=== Begin Enclosure ===
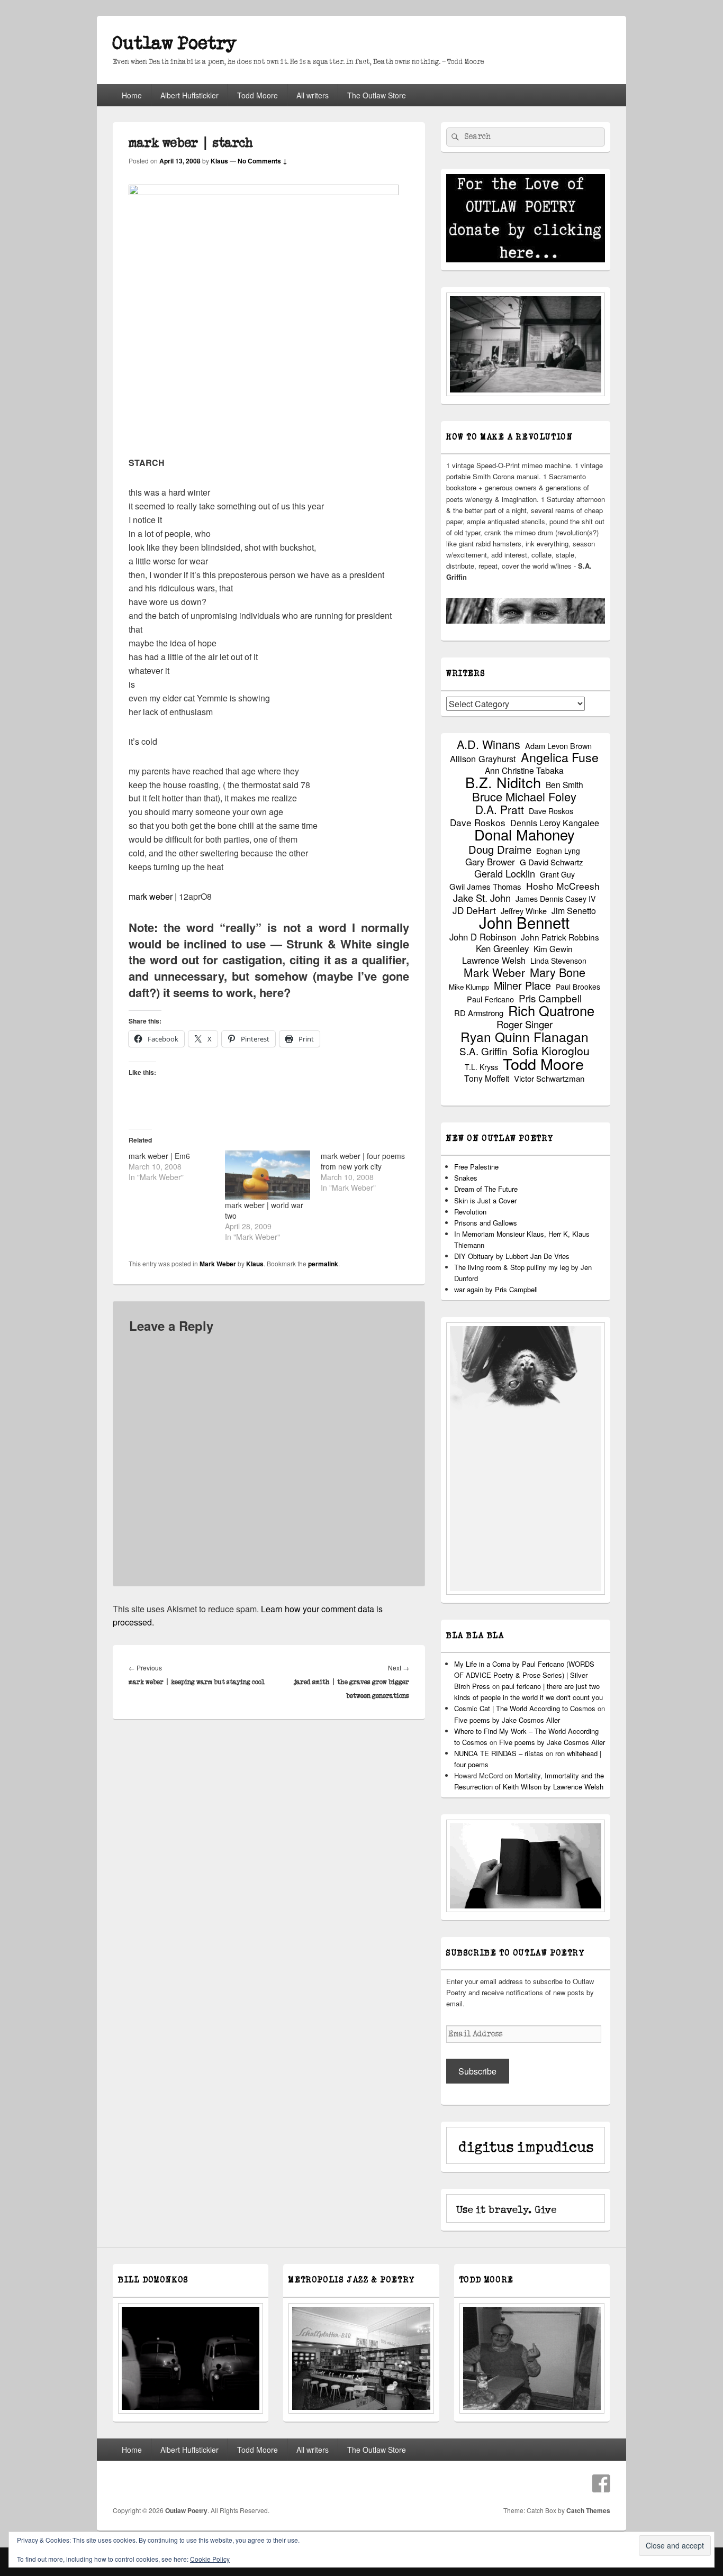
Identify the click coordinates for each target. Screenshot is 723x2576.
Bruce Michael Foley (524, 796)
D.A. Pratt (499, 809)
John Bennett (524, 922)
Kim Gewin (553, 948)
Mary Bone (557, 972)
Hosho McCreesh (563, 885)
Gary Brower (490, 861)
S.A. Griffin (483, 1050)
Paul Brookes (578, 986)
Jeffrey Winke (524, 910)
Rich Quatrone (551, 1010)
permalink (323, 1263)
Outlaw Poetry (175, 43)
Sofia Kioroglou (551, 1050)
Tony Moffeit (486, 1078)
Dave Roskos (551, 811)
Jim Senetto (574, 910)
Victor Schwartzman (549, 1078)
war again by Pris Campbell (496, 1289)
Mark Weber (218, 1263)
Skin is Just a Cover (485, 1200)
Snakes (465, 1178)
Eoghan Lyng (558, 850)
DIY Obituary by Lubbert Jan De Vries (512, 1256)
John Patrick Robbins (560, 937)
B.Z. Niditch (503, 782)
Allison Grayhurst (483, 758)
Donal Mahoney (524, 834)
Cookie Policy (210, 2558)
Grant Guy (557, 874)
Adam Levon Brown (558, 745)
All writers (312, 95)
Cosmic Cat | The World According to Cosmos (524, 1708)
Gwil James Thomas (485, 886)
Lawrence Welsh (494, 960)
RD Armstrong (478, 1012)
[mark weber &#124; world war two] (268, 1174)
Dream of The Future (486, 1189)
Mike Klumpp (469, 987)
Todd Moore (257, 95)
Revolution (470, 1212)
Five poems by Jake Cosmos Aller (507, 1720)
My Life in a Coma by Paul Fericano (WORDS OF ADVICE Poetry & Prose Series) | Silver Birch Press (524, 1675)
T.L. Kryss (481, 1067)
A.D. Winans (488, 744)
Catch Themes (588, 2510)
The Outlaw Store (376, 95)
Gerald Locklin (504, 873)
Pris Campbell (550, 997)
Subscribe (477, 2071)
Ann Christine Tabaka (524, 770)
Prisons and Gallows (485, 1223)
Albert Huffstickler (189, 95)
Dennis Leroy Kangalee (554, 822)
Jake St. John (482, 897)
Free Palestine (476, 1167)
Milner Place (522, 985)
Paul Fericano (490, 998)
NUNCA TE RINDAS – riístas (499, 1753)
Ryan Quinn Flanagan (524, 1036)
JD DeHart (474, 910)
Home (132, 95)
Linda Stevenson (558, 960)
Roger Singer (524, 1024)
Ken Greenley (502, 948)
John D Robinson (482, 937)
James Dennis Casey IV (555, 898)
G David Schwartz (551, 861)
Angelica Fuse (560, 757)
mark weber (151, 896)
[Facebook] (601, 2483)
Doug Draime (499, 849)
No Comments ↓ (262, 161)
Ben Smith (564, 784)
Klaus (219, 161)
=== End Enclosure ===
**Work request**
Print each record exactly as it stands, omitting the pictures.

**Response to the task**
Identify the click coordinates for each target. Screenshot is 723x2576.
Bruce Michael Foley (524, 796)
D.A. Pratt (499, 809)
John Bennett (524, 922)
Kim Gewin (553, 948)
Mary Bone (557, 972)
Hosho McCreesh (563, 885)
Gary Brower (490, 861)
S.A. Griffin (483, 1050)
Paul Brookes (578, 986)
Jeffrey Winke (524, 910)
Rich Quatrone (551, 1010)
permalink (323, 1263)
Outlaw Poetry (175, 43)
Sofia Kioroglou (551, 1050)
Tony Moffeit (486, 1078)
Dave Roskos (551, 811)
Jim Senetto (574, 910)
Victor Schwartzman (549, 1078)
war again by Pris Campbell (496, 1289)
Mark Weber (218, 1263)
Skin is Just a Cover (485, 1200)
Snakes (465, 1178)
Eoghan Lyng (558, 850)
DIY Obituary by Lubbert Jan De Vries (512, 1256)
John Patrick Robbins (560, 937)
B.Z. Niditch (503, 782)
Allison Grayhurst (483, 758)
Donal Mahoney (524, 834)
Cookie Policy (210, 2558)
Grant Guy (557, 874)
Adam Levon Brown (558, 745)
All writers (312, 95)
Cosmic Cat | The World According to Cosmos (524, 1708)
Gwil James Thomas (485, 886)
Lawrence Welsh (494, 960)
RD Armstrong (478, 1012)
[mark weber &#124; world war two] (268, 1174)
Dream of The Future (486, 1189)
Mike Klumpp (469, 987)
Todd Moore (257, 95)
Revolution (470, 1212)
Five poems by Jake Cosmos Aller (507, 1720)
My Life in a Coma by Paul Fericano (WORDS OF ADVICE Poetry & Prose Series) | Silver Birch Press (524, 1675)
T.L. Kryss (481, 1067)
A.D. Winans (488, 744)
Catch Themes (588, 2510)
The Outlaw Store (376, 95)
Gerald Locklin (504, 873)
Pris Campbell (550, 997)
Subscribe (477, 2071)
Ann Christine Tabaka (524, 770)
Prisons and Gallows (485, 1223)
Albert Huffstickler (189, 95)
Dennis Leroy Kangalee (554, 822)
Jake St. John (482, 897)
Free Palestine (476, 1167)
Milner Place (522, 985)
Paul Fericano (490, 998)
NUNCA TE RINDAS – riístas (499, 1753)
Ryan Quinn Flanagan (524, 1036)
JD DeHart (474, 910)
Home (132, 95)
Linda Stevenson (558, 960)
Roger Singer (524, 1024)
Ken Greenley (502, 948)
John D Robinson (482, 937)
James Dennis Casey IV (555, 898)
G David Schwartz (551, 861)
Angelica Fuse (560, 757)
mark weber (151, 896)
[Facebook] (601, 2483)
Doug Draime (499, 849)
No Comments ↓ (262, 161)
Ben Smith (564, 784)
Klaus (219, 161)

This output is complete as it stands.